> _DIRECTIONS_:
Copy the lines of the material from the one containing "Screen dimensions: 724x1568" through the one containing "(x=599, y=33)", inclusive, renaming "Threat Intel" to "Threat Intelligence" and leaving everything else unchanged.
'''
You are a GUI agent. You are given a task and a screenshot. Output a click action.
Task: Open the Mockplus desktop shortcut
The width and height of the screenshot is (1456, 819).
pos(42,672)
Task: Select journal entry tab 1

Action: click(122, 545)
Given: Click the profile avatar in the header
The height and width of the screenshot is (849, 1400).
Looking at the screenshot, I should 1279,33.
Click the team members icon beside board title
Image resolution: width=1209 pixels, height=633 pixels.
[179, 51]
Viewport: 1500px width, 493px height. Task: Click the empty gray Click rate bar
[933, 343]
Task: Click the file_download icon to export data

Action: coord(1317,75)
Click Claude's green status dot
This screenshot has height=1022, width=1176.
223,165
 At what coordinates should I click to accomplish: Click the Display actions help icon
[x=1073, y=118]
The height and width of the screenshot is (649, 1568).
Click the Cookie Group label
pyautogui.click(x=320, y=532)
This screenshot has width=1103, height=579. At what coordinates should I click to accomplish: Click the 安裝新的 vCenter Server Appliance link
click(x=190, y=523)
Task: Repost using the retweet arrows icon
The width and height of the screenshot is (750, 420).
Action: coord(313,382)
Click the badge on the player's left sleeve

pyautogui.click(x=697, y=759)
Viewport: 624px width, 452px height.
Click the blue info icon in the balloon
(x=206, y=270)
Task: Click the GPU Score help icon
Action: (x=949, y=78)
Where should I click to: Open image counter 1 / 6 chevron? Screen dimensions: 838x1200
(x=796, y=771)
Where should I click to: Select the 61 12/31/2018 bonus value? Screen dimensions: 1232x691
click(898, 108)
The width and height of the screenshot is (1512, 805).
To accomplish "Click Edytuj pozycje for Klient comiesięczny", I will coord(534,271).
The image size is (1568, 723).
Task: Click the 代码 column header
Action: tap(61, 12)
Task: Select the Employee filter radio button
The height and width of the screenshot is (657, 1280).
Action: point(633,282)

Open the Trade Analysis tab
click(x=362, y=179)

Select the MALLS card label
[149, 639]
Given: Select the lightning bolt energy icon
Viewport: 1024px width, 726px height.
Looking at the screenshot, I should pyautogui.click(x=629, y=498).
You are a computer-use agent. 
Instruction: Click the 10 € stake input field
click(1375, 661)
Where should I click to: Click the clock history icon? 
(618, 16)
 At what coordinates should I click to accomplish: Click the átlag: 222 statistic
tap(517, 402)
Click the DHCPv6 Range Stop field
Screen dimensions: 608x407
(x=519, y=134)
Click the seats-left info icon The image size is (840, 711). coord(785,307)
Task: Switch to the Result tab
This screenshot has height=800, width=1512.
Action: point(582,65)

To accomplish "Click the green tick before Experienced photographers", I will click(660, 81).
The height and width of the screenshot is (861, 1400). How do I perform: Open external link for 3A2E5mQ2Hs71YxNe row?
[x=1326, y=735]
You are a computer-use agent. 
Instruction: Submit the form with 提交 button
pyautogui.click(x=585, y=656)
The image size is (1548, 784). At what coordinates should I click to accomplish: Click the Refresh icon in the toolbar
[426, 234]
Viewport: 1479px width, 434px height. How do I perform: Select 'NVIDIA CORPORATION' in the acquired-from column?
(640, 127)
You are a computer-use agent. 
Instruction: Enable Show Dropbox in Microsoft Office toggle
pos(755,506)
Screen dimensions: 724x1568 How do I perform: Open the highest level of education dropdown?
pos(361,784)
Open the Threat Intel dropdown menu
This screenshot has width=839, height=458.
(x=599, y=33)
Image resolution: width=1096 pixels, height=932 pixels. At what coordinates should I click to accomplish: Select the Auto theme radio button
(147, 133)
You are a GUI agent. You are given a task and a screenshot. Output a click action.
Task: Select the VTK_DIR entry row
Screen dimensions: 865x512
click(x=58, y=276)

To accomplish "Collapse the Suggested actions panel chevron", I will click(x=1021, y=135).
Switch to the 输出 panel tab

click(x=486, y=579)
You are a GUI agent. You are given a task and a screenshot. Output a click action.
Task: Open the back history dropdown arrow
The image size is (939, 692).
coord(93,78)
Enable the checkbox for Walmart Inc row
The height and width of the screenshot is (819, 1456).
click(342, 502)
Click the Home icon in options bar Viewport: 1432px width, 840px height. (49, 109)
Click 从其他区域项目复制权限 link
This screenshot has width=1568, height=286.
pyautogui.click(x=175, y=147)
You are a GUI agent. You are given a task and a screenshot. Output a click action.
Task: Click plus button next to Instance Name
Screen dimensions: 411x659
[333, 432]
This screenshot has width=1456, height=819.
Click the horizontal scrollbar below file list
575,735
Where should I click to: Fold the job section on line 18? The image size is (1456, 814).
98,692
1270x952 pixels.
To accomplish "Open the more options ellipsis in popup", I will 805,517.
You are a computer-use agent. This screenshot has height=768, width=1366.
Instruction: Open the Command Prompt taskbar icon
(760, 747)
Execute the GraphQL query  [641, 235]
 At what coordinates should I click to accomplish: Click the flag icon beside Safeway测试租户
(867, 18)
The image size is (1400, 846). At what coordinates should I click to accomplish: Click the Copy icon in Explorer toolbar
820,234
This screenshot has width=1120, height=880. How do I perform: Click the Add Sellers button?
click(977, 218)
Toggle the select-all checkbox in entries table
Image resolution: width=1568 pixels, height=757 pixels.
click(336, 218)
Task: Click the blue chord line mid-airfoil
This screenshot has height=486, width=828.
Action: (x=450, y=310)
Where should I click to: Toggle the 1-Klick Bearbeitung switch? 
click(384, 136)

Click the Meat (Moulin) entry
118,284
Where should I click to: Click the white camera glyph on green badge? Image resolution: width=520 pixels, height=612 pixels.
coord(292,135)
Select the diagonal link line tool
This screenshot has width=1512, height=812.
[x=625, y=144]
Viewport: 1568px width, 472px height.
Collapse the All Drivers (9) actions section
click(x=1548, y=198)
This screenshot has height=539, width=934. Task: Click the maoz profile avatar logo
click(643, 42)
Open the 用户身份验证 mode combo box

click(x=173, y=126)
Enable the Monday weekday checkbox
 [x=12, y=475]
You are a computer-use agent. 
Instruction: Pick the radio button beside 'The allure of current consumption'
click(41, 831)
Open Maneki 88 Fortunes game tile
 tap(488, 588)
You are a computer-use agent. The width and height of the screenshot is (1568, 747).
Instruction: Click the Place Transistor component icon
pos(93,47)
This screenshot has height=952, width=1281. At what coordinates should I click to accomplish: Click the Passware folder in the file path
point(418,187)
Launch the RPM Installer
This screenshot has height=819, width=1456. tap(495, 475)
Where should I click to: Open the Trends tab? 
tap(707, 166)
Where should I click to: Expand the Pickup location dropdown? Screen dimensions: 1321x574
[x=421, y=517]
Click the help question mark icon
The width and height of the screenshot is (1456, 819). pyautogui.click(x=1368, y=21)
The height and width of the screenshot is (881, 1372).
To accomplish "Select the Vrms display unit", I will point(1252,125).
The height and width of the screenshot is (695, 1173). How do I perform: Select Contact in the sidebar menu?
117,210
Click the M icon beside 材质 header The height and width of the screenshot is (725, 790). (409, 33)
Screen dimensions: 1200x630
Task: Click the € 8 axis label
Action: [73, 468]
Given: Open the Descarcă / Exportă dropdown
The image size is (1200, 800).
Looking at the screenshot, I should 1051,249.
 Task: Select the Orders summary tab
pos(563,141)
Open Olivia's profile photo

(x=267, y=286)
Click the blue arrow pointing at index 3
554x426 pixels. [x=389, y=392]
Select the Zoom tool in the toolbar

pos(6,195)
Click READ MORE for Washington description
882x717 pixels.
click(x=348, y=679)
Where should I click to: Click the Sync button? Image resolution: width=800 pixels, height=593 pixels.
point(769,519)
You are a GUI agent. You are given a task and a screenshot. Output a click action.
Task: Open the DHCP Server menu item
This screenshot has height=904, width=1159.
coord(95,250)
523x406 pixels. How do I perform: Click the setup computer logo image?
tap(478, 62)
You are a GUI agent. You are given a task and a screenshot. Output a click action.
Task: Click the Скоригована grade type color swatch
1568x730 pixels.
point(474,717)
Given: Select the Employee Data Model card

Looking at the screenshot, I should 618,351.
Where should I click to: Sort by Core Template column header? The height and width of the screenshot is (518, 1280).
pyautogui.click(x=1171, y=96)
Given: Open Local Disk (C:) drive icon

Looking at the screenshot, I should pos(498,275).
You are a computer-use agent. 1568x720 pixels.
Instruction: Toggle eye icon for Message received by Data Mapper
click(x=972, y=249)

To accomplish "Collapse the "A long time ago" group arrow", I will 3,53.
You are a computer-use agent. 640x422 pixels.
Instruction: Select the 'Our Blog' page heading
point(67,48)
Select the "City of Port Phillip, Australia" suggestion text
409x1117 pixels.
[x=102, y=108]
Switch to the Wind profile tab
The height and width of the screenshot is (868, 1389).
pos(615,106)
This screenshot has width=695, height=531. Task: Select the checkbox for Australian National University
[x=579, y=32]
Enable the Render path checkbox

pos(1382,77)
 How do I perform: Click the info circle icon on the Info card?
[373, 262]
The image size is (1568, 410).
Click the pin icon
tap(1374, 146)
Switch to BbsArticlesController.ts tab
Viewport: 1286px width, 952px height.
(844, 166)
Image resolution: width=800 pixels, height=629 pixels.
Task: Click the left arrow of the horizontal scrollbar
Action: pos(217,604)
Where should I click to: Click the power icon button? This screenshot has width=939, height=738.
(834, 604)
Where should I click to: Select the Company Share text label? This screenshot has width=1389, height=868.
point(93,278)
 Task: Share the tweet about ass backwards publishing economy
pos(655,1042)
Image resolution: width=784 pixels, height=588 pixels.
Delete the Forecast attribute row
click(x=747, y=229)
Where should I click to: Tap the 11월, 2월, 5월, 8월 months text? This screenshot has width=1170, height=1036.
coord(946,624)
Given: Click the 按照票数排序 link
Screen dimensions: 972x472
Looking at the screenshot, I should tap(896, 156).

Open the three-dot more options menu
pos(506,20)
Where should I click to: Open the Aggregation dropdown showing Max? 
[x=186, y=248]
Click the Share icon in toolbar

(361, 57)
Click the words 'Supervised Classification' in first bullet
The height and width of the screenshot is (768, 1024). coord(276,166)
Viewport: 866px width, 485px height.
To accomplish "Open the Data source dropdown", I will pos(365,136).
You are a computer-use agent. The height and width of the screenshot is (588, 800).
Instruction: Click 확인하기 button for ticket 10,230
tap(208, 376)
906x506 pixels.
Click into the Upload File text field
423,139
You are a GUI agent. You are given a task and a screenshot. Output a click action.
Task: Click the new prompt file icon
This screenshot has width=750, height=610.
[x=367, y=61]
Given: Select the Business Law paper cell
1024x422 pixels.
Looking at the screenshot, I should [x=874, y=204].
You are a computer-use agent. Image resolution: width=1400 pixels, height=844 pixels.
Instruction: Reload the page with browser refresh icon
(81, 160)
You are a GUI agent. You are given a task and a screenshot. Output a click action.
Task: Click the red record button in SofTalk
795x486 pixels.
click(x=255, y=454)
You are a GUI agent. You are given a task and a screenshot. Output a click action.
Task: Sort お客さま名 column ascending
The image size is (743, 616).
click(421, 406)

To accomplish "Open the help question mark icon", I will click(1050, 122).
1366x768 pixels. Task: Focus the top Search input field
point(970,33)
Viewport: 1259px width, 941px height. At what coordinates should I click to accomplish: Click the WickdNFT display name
'''
> _RESULT OF THIS TASK_:
Screen dimensions: 724x1568 How do I perform: Open the highest level of education dropdown?
pos(361,784)
Open the Threat Intelligence dropdown menu
This screenshot has width=839, height=458.
(x=599, y=33)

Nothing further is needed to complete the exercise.